Pourtant, très peu de personnes à l’extérieur de la communauté LGBTQ+ ont pris le temps de se pencher sur ces polémiques. En effet, l’Amérique était alors submergée par la vague du mouvement Black Lives Matter, en réaction au meurtre de George Floyd. Toutefois, si l’événement peut paraître banal, il montre tout de même à quel point il est important de s’informer et de se sensibiliser sur les réalités vécues par ces personnes trop souvent marginalisées.  

Évolution lente, mais présente 

Nous sommes donc un an plus tard. Au courant de cette année, plusieurs avancements ont eu lieu. Des millions de personnes ont salué avec enthousiasme le coming out de l’acteur Elliot Page, notamment connu pour ses rôles dans X-Men (2006), Juno (2007) et Inception (2010). La Cour supérieure du Québec a invalidé plusieurs articles du Code civil du Québec jugés discriminatoires envers les personnes trans ou non-binaires. La carrière de Khate Lessard, première candidate trans de la populaire émission Occupation Double (2019) a pris son envol et elle est aujourd’hui une figure connue du public québécois. Il est temps que la voix des personnes trans et non-binaires se fasse entendre et qu’elle soit respectée.  

Des réactions variées dans la communauté

M.G., un homme trans, déplore l’escalade rapide de la transphobie de l’influente autrice. Confrontée par une partie de son lectorat, « elle a eu plusieurs opportunités de se rajuster, mais elle a plutôt décidé de s’acharner contre la communauté trans ».  

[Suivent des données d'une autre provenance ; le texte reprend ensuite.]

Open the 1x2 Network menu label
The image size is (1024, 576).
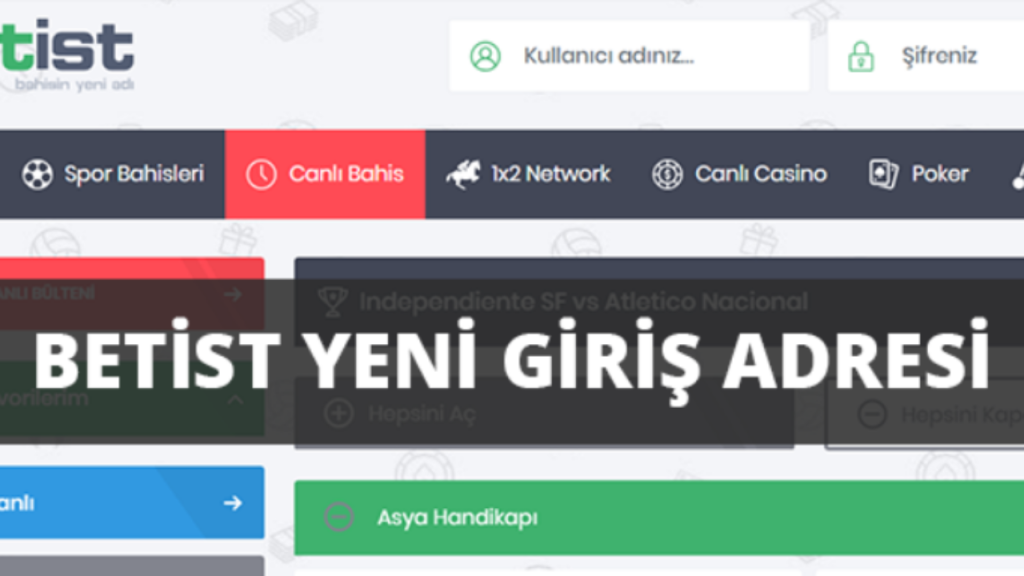[x=550, y=174]
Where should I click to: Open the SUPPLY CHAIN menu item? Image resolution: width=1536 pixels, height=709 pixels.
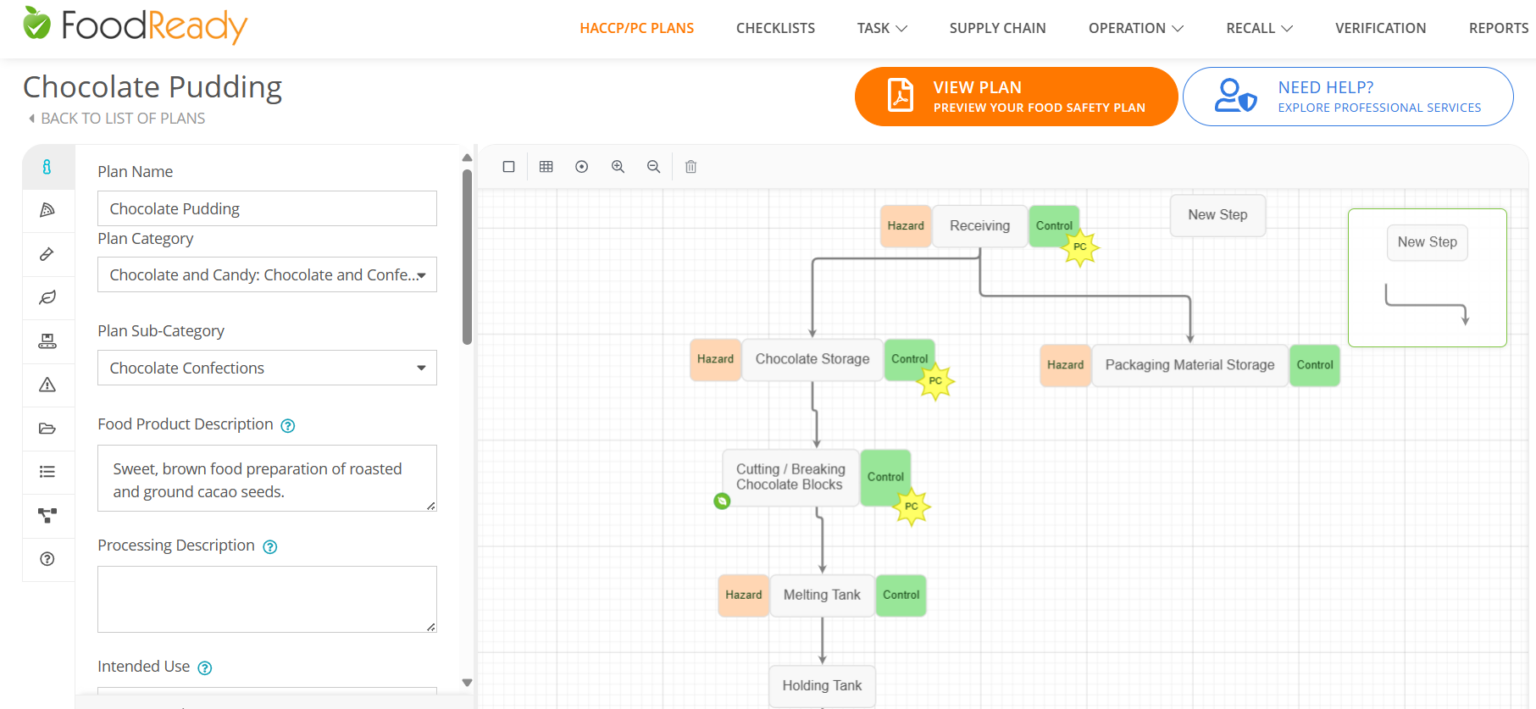tap(997, 28)
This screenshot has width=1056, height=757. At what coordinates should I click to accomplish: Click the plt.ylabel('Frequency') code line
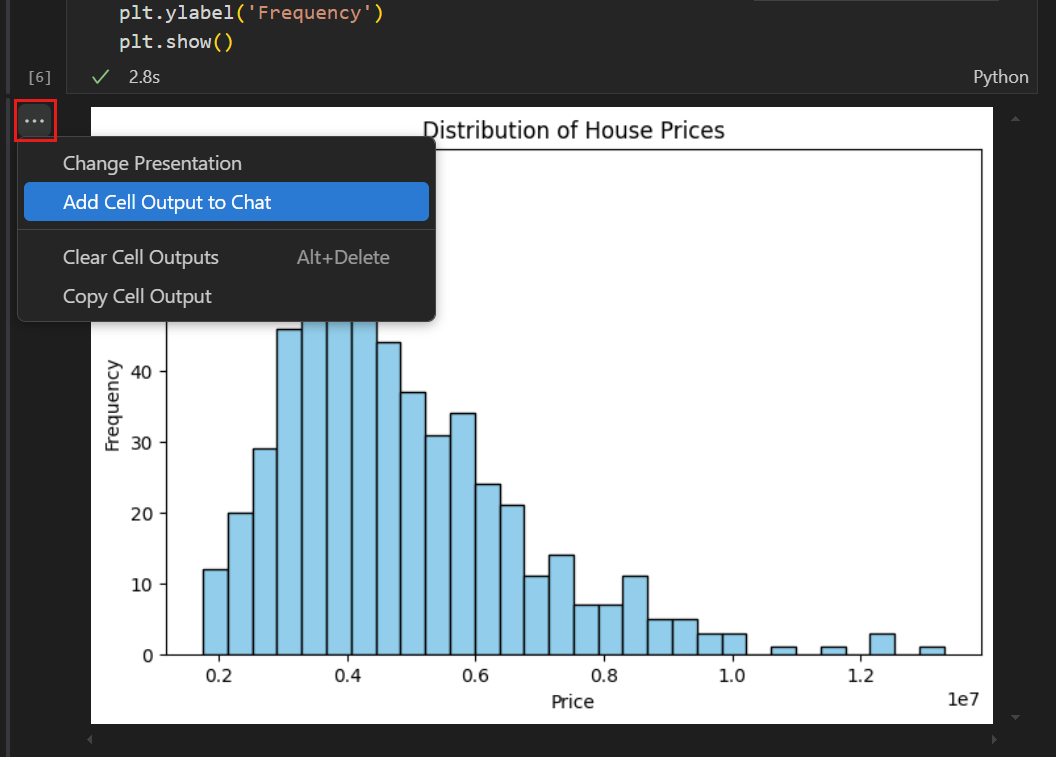click(251, 13)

Il est d’avis que les positions de l’autrice ont profité du courant politique très particulier qui a soufflé sur les États-Unis lors de la présidence de Donald Trump, qui, rappelons-le, a grandement fait régresser les droits des personnes trans lors de son mandat. 

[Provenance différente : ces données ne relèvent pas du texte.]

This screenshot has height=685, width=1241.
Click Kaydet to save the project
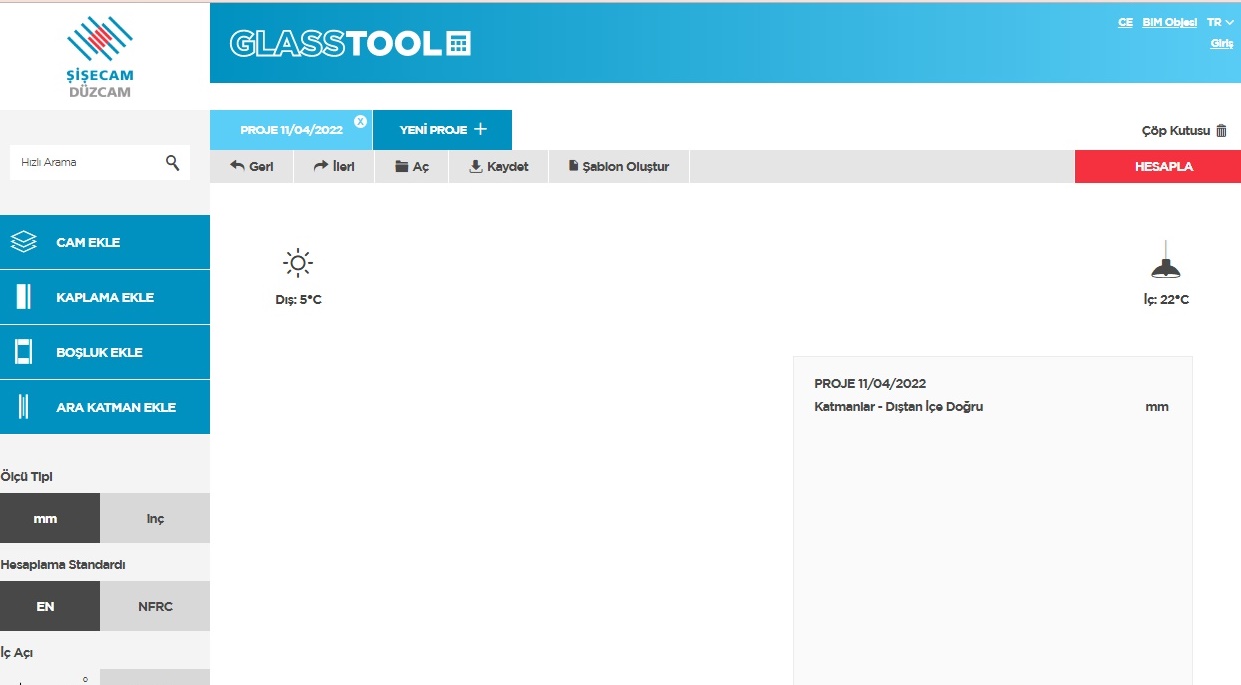pos(498,167)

M.G. précise : « Ce qui m’horrifie, c’est l’accueil chaleureux et l’indifférence du public pour ses propos haineux. Cet accueil a amplifié la portée de cette haine pour la faire parvenir aux yeux et aux oreilles des personnes plus vulnérables, ce qui a causé énormément de dommage. » Ses pensées accompagnent tout particulièrement les fans qui furent ainsi trahis : « C’est un peu comme si leur Dieu leur disait qu’ils ne devraient pas exister. » 

Lorsqu’il rencontre des gens qui persistent à supporter l’autrice et sa franchise, cela blesse profondément M. G. : « Cela me ramène à l’esprit les masses de gens haineux et toute la violence qui en découle. ».  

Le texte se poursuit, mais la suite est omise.